Anthropologist Margaret Mead once insisted: “Never doubt that a small group of committed people can change the world.  Indeed, it is the only thing that ever has.”  That observation reflects Jesus’ own experience, and it offers a great deal of hope and encouragement to small groups of committed people, like the community that we call St. Mark’s Church.


As we bring this summer to a close and look toward the renewal of our life and ministry in our new program year which begins the fall, we are going to be looking at some exciting, very visible projects that our Vestry will invite us to join in together.  But mostly, we will find ourselves engaged in making many small contributions to the mission of the church.  Members of St. Mark’s will continue to serve meals to the hungry at the House of Bread, or resupply and restock shelves at St.

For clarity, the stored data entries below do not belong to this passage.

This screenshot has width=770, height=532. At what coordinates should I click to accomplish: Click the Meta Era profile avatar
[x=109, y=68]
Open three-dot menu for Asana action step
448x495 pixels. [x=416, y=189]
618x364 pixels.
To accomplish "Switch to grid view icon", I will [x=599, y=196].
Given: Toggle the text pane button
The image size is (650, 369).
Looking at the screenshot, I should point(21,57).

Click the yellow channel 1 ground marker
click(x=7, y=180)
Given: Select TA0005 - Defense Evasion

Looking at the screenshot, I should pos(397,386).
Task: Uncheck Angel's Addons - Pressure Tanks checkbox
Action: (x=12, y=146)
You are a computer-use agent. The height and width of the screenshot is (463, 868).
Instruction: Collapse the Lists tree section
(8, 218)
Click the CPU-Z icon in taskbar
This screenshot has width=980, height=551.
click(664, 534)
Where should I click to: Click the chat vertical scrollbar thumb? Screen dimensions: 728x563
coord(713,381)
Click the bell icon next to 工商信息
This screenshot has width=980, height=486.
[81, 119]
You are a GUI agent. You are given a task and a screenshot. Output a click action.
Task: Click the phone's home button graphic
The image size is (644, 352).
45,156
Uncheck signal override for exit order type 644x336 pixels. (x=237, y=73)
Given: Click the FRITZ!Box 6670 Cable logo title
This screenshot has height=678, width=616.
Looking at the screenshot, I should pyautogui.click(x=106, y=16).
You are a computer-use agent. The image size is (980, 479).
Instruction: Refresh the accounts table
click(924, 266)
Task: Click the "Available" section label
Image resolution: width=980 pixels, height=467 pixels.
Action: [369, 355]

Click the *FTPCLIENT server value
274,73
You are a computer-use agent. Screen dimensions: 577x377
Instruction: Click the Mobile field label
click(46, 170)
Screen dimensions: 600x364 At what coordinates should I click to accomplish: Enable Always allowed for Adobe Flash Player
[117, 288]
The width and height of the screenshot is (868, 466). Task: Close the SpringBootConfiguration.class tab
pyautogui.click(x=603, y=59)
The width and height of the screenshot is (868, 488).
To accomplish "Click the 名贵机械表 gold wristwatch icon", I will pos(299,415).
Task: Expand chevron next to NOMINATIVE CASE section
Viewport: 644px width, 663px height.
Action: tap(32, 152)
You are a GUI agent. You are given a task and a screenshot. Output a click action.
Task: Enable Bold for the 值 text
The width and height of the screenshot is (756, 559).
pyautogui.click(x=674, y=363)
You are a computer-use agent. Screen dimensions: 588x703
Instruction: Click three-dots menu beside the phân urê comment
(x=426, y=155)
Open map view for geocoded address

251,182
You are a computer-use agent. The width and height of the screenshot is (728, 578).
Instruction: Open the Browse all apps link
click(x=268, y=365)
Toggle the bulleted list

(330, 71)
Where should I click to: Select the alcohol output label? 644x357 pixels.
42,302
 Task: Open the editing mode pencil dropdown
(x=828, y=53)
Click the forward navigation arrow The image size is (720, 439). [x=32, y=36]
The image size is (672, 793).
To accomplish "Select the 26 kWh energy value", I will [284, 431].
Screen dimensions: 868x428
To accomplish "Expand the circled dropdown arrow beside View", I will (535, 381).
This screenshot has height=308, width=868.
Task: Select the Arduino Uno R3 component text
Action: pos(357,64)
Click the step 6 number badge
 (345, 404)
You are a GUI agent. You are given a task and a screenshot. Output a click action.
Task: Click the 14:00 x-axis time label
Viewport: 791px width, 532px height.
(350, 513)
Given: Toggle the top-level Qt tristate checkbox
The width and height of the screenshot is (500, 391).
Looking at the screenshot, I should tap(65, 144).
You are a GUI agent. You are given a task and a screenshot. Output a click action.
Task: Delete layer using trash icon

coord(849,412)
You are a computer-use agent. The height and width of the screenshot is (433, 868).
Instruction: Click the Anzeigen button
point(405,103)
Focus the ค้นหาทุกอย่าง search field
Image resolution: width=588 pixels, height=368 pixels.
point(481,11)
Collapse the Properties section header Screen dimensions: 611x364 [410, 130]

Paul’s Food Pantry, or help a few children learn to read and do basic math at Kemp School, or visit and bring some light and joy into the lives of some of the low-income elderly residents at Canterbury Court, or engage in any of the other areas of service in which our members are involved in order to serve God’s people, week in and week out.


In general, these may seem like, and in fact are, small things.  We touch lives, mostly one of two people at a time.  But in the most effective parts of Jesus’ ministry, that is exactly what he did.  We will be hearing about some of those life-giving encounters in our gospel readings this fall.  It is our privilege, we who have been baptized into his death and resurrection, to share in that work.


Our response to God’s love given to us in Jesus is most probably never going to have the impact of Solomon’s building of the Temple.  But unlike his work, which lasted only for about 400 years, our small services, done in Jesus’ name, are critically important parts of the building of God’s kingdom which lasts forever.  Building that kingdom is the work that Jesus began; and, by God’s grace, it is now our work as well.